The Secret Soldier (A John Wells Novel)

Since the fall of the Soviet Union, fictional spies have floundered a bit, chasing bad guys here and there, some successfully, some not and most of them end up halfway between James Bond and Jack Ryan, the mix is usually not a good thing. Alex Berenson’s THE SECRET SOLDIER (A JOHN WELLS BOOK) is an exception to the rule. Not only is Wells a believable character, but Berenson’s story is gripping and well told and doesn’t get bogged down in the technical mire that can plague the modern thriller.

Retired from the CIA, Wells still takes on freelance work and this time his client is King Abdullah bin Abdul-Aziz, the king of Saudi Arabia. The king is worried his brother is behind recent terror attacks and is pushing to put his own son on the throne. Taking on the case, Wells soon finds himself deeply involved in plots and counter-plots, terrorists, counter-terrorist and good guys who might be bad and bad guys who might be good. The story rolls forward at the speed of an out of control train, and an ending that is (to use a hackneyed phrase) “ripped from the headlines.”

The Secret Soldier really offers nothing new by way of plot or even character; like fantasy the modern spy thriller is developing archetypes of its own. Berenson however writes in an engaging manner and does not get bogged down in over explaining either technology or the political events that are the driving force behind the story. Both of those factors can be a huge flaw in books of this type and happily Berenson avoids them. He does assume that the reader does have some knowledge of current events, but doesn’t spend hundreds of pages going over the intricacies of the political situation or, on the other end of the spectrum, how a satellite imaging system works.

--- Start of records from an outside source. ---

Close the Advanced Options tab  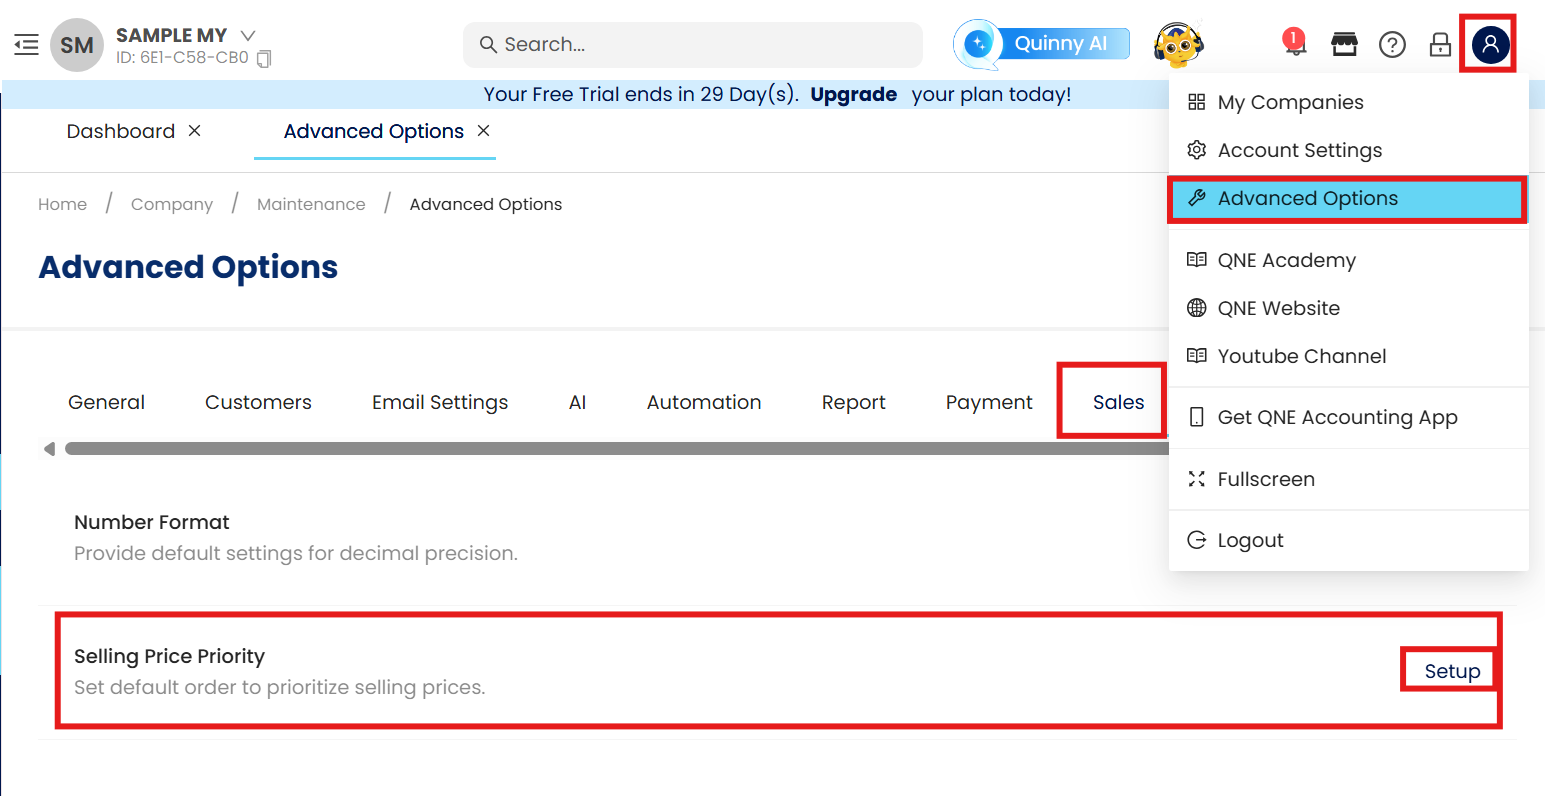pos(484,131)
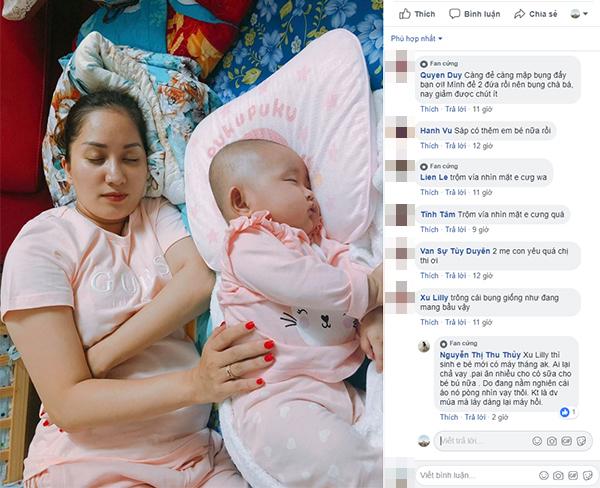
Task: Click the Thích thumbs-up icon at top
Action: tap(405, 14)
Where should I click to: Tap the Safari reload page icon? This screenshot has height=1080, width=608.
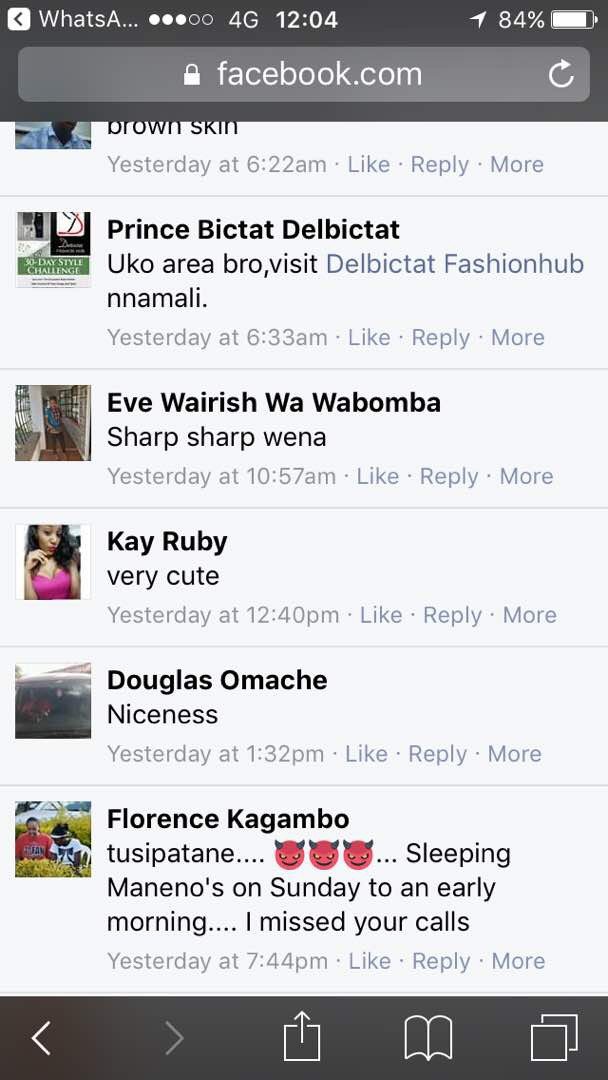561,74
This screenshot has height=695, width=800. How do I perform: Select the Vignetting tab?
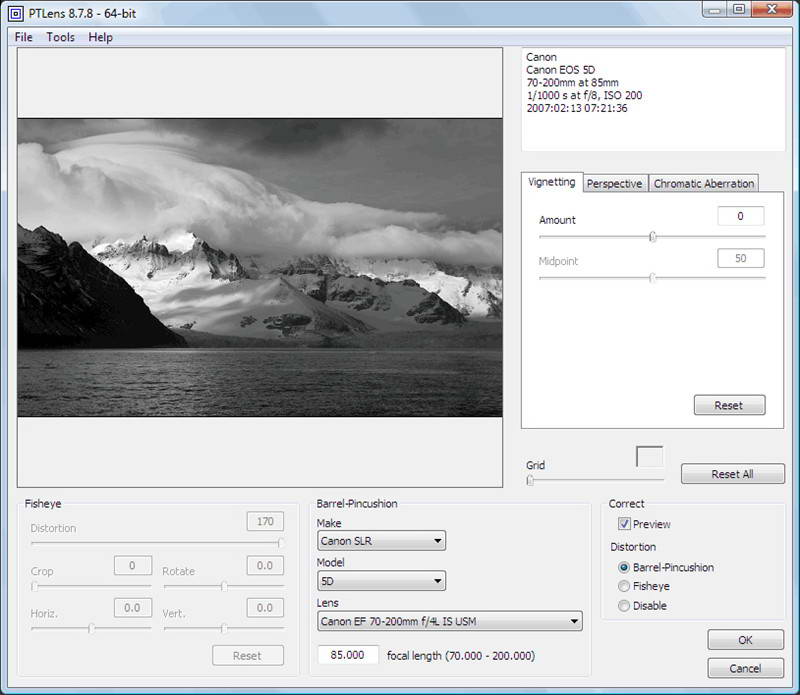[552, 182]
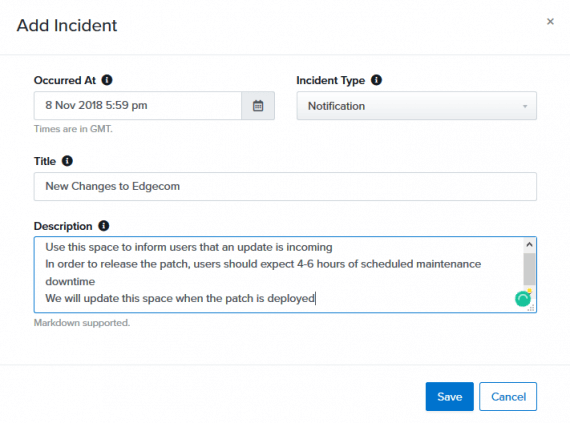The height and width of the screenshot is (423, 570).
Task: Open the calendar date picker icon
Action: coord(258,106)
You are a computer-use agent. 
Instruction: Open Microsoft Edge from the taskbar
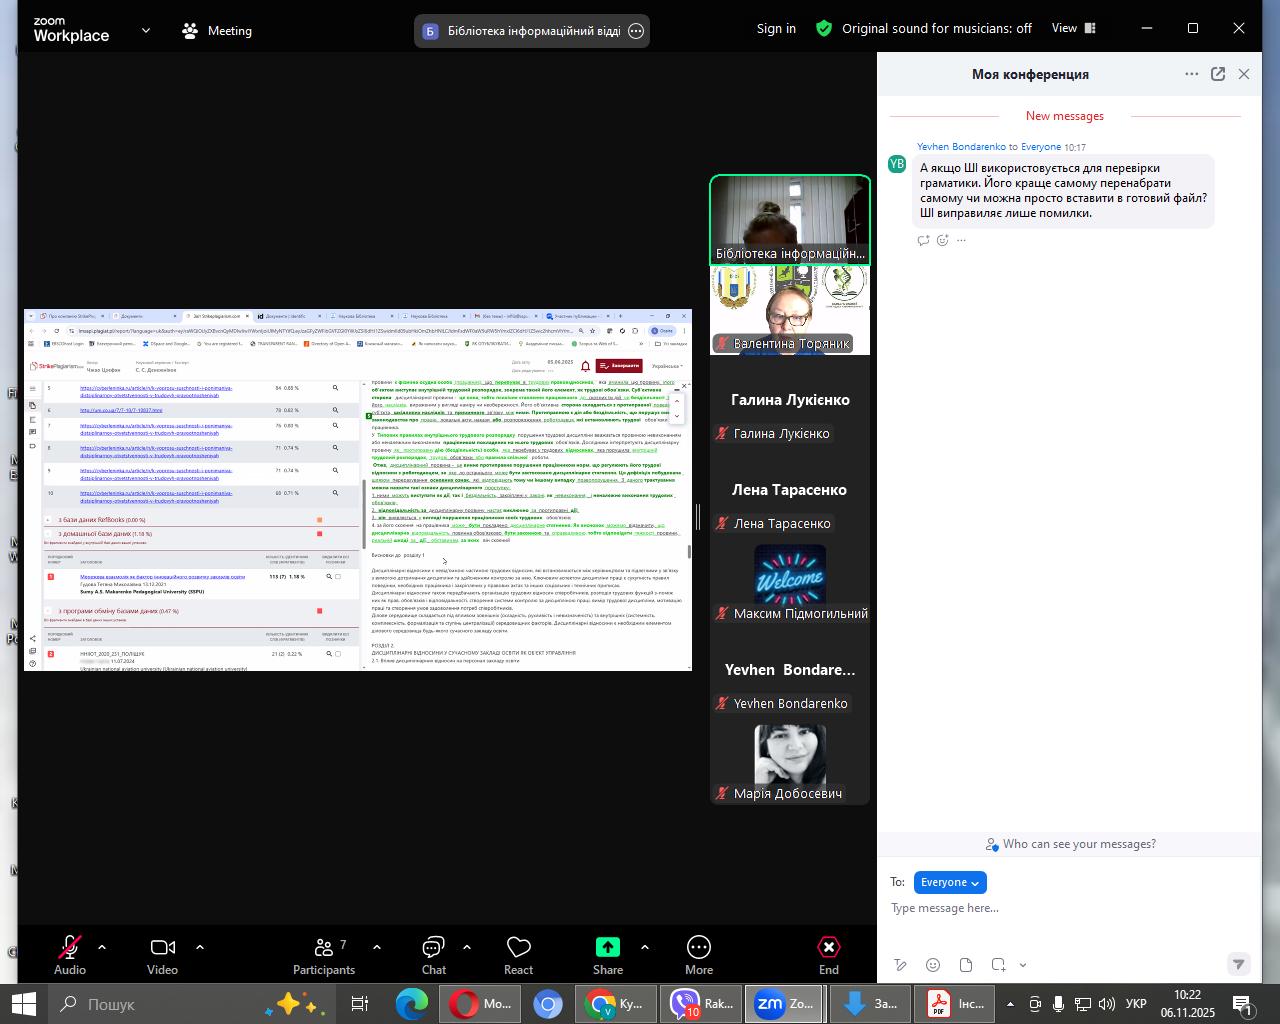[x=410, y=1004]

It’s actually refreshing to settle in and just enjoy the ride. The Secret Soldier is one of those books. Wells is a likable character, and the longer I know him, the more he grows on me. Unlike some other author’s main characters, John Wells is not superhuman or, more to the point, super-annoying. He comes off as a real person and one I don’t mind spending time with.

The Secret Soldier, although part of a series, stands alone very well. If you haven’t discovered Alex Berenson, this is a good place to start. The story is solid, and as I said, it is an entertaining read. Even though it might seem like familiar territory for the genre, what sets this novel apart is Berenson’s uncanny grasp of the politics of the Middle East, and the ending is stunning in light of recent events.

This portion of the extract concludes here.